Huawei’s HarmonyOS growth in it’s strong domestic base gives a flashback of 2018 global level as it eclipses Apple to surpass the iOS platform in 2024 as the no.2 smartphone OS in the country with a high double digit market share in the 20s.

These were the year on year growth of top 5 smartphone companies back in 2018 with Huawei sitting 3rd near eclipsing Apple with 206 million shipment volumes with a 14.7%.

The sanctions in 2019 aimed to reverse this situation. In 2019, when Huawei faced sanctions, it was not only the world’s second-largest smartphone manufacturer but had also surpassed Ericsson to become the world’s largest telecommunications equipment manufacturer. Huawei was on its way to becoming one of the leaders in the 5G communication standard. Huawei had the highest number of 5G patents globally and had developed the world’s first 5G SoC, the Kirin 990, with a market share of 31.8% in the 5G telecommunications equipment market. Huawei knew the chokepoints of the globalised supply chain providers outside of China as far back as 2014 during Obama regime geopolitical pivot to Asia strategy, before they were targeted in US trade wars under Trump regime in 2018, and 2019-2020 American chips and software sanctions alongside further chip sanctions today under Biden regime to this day and this is why they set out the ambitious plan since developing their in-house Kirin, modem Balong chips and software development strategy with HarmonyOS NEXT which Ron Amadeo at Ars Technica fails to tell you. Companies like Apple today still fails to deliver their own in-house modem chips for 5G relying on Broadcom and Qualcomm, while development within Huawei on in-house modem baseband chips on phones goes back to 2007 when iPhone emerged before they started making their own phones in-house without reliance on external suppliers basic core hardware parts as an OEM since 2010 from being a mere ODM brand since 2003 after establishing their handset business, that’s how significant it is.
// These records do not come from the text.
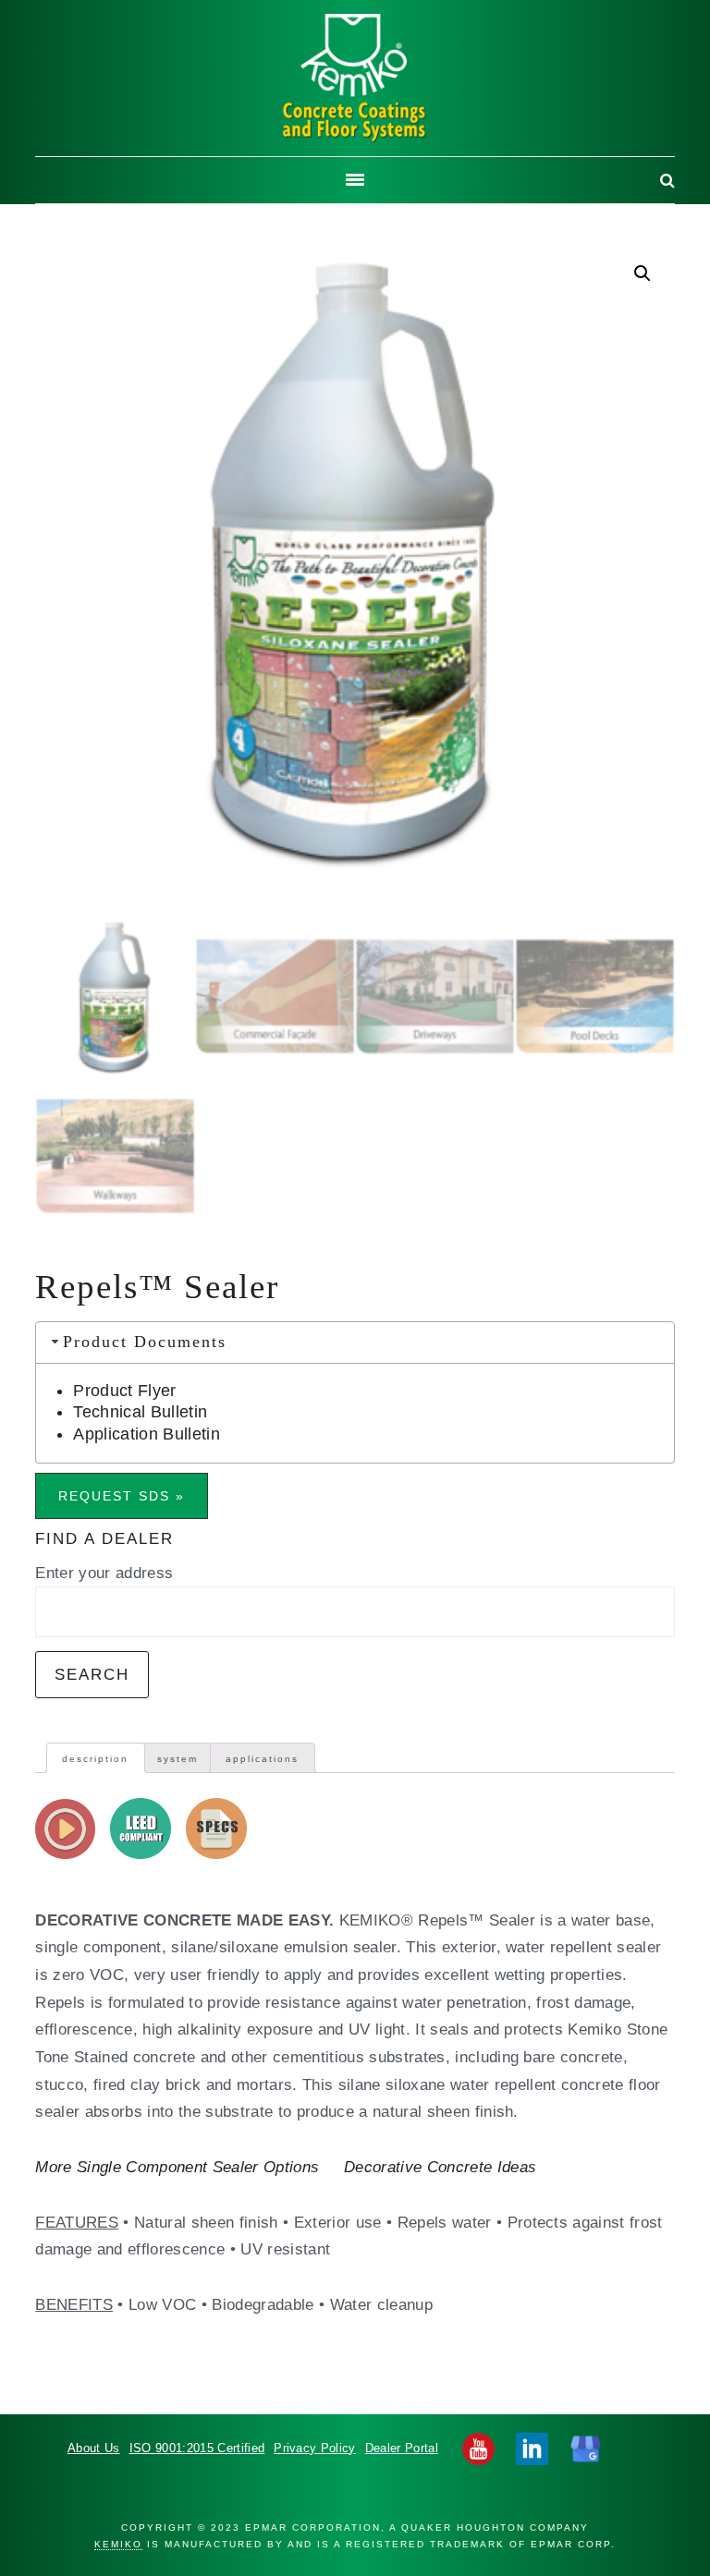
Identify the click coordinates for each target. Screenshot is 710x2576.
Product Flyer (124, 1390)
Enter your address (104, 1572)
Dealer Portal (401, 2448)
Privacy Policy (315, 2448)
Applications (262, 1759)
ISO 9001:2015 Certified (197, 2448)
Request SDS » (121, 1495)
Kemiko (355, 78)
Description (95, 1759)
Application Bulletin (146, 1434)
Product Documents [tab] (144, 1341)
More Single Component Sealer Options (177, 2166)
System (177, 1759)
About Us (93, 2448)
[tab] (95, 1758)
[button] (642, 273)
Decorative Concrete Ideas (440, 2166)
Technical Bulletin (140, 1412)
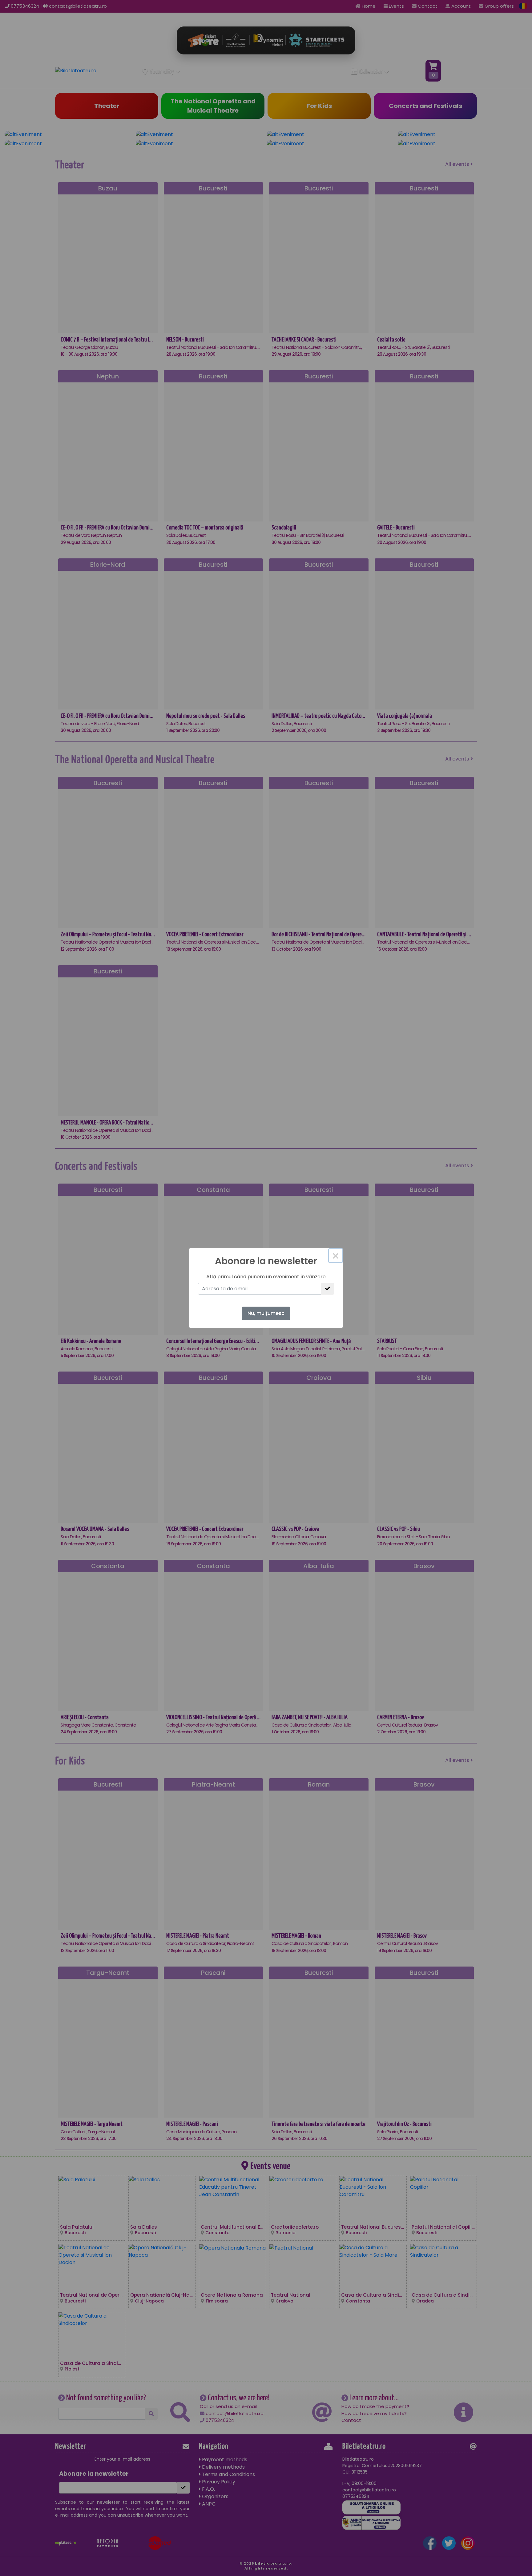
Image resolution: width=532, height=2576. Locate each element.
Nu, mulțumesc (266, 1313)
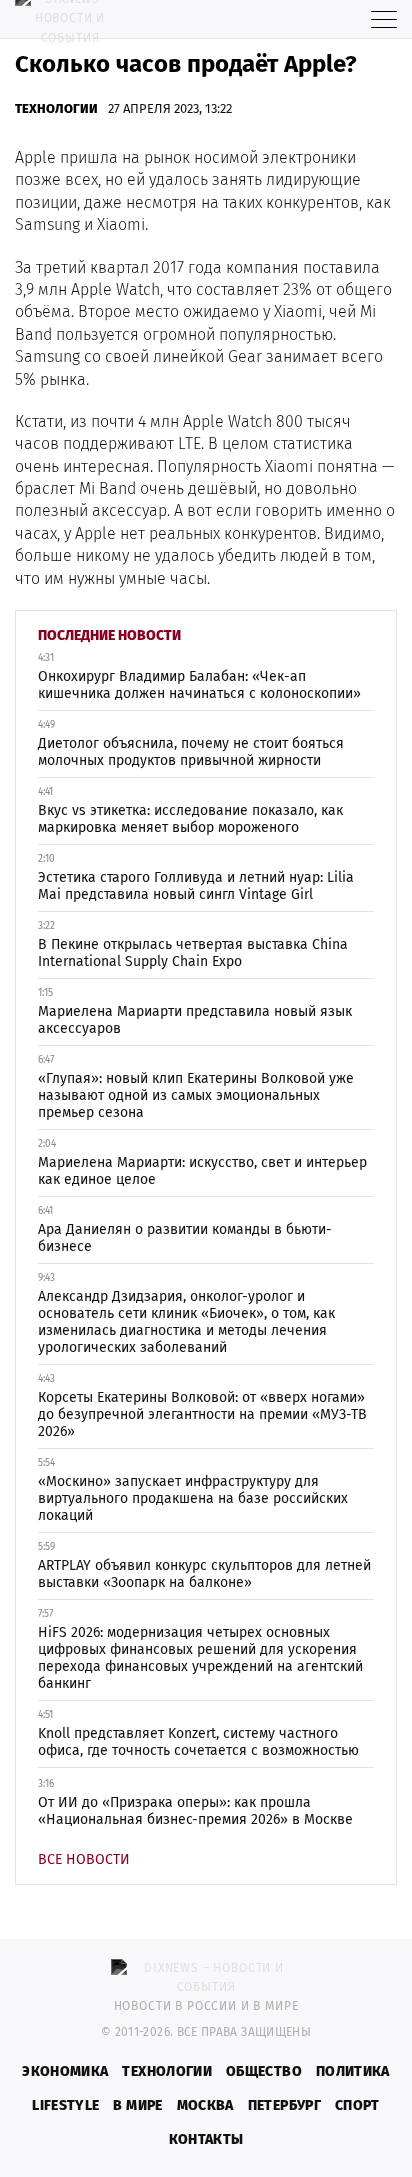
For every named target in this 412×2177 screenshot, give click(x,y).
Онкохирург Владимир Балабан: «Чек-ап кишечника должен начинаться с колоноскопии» (199, 685)
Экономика (65, 2071)
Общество (264, 2071)
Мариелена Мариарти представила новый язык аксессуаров (195, 1020)
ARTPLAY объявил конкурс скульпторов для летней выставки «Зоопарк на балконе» (204, 1574)
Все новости (84, 1859)
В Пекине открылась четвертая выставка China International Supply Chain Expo (193, 953)
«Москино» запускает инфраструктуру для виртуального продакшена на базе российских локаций (193, 1498)
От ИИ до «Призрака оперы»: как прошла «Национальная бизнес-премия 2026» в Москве (195, 1811)
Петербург (284, 2105)
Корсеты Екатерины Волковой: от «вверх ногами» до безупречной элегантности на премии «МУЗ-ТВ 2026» (202, 1414)
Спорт (357, 2105)
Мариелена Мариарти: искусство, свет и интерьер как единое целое (202, 1171)
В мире (137, 2105)
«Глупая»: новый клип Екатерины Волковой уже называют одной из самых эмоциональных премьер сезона (196, 1095)
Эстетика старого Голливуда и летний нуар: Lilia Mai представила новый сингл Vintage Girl (196, 886)
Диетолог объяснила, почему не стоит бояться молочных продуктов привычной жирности (191, 752)
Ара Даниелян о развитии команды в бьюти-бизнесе (185, 1238)
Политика (353, 2071)
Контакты (206, 2139)
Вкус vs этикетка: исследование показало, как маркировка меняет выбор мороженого (190, 819)
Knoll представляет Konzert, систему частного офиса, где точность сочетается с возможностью (198, 1742)
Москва (205, 2105)
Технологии (56, 108)
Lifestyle (65, 2105)
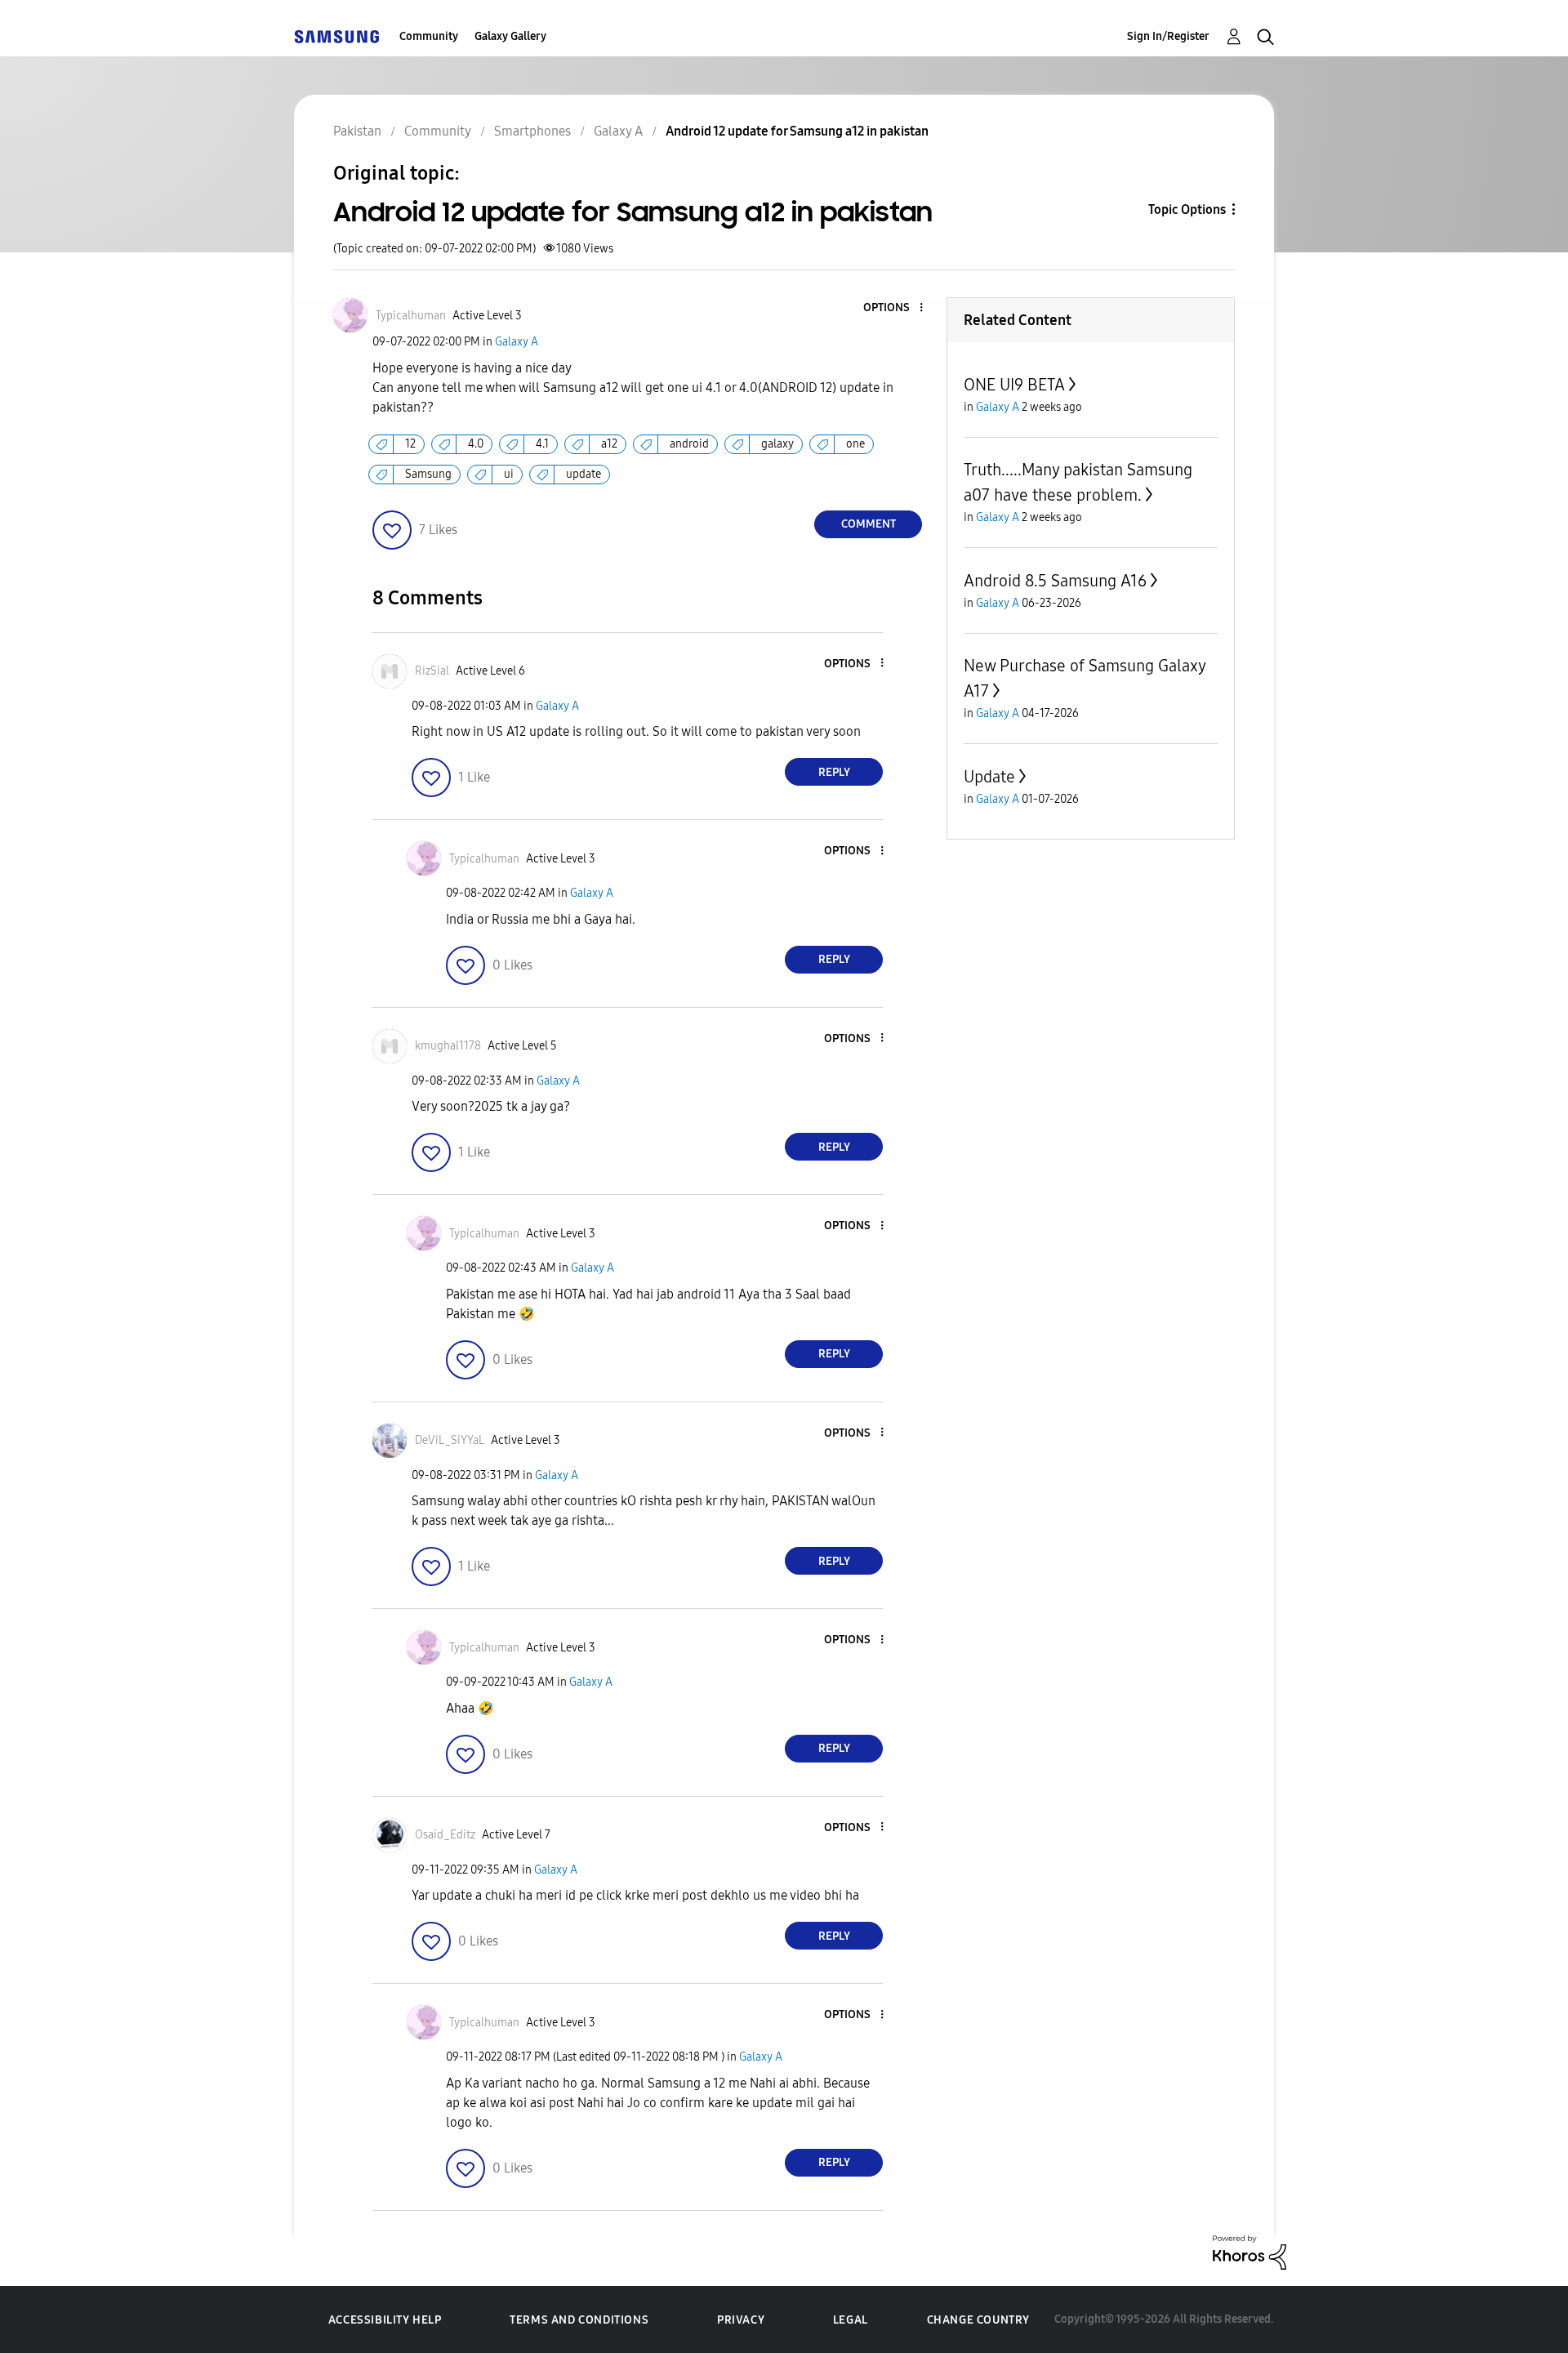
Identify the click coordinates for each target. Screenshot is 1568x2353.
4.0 (475, 444)
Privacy (740, 2320)
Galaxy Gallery (510, 36)
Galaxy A (516, 342)
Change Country (978, 2320)
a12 (609, 444)
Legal (850, 2320)
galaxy (777, 444)
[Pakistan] (336, 36)
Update (989, 777)
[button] (894, 308)
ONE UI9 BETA (1014, 384)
On September 25, 2023, at its autumn product launch event, Huawei announced the next version of HarmonyOS after HarmonyOS 4.0, called “HarmonyOS NEXT.” This new version will remove all Linux and AOSP code (used for Android app compatibility), which is expected to eliminate 40% of redundant code in HarmonyOS. This move will make HarmonyOS a fully independent operating system ecosystem separate from Android starting from HarmonyOS 5.0 as reported earlier on Huawei VMALL app shifting to HarmonyOS NEXT development. The developer preview of HarmonyOS NEXT will be available to all developers in Q1 2024. On October 17, 2023, Lei Jun announced that Xiaomi would be using a brand new operating system called “Xiaomi Hyper OS.” Huawei aims to be the “16%” overall OS market share challenger with HarmonyOS.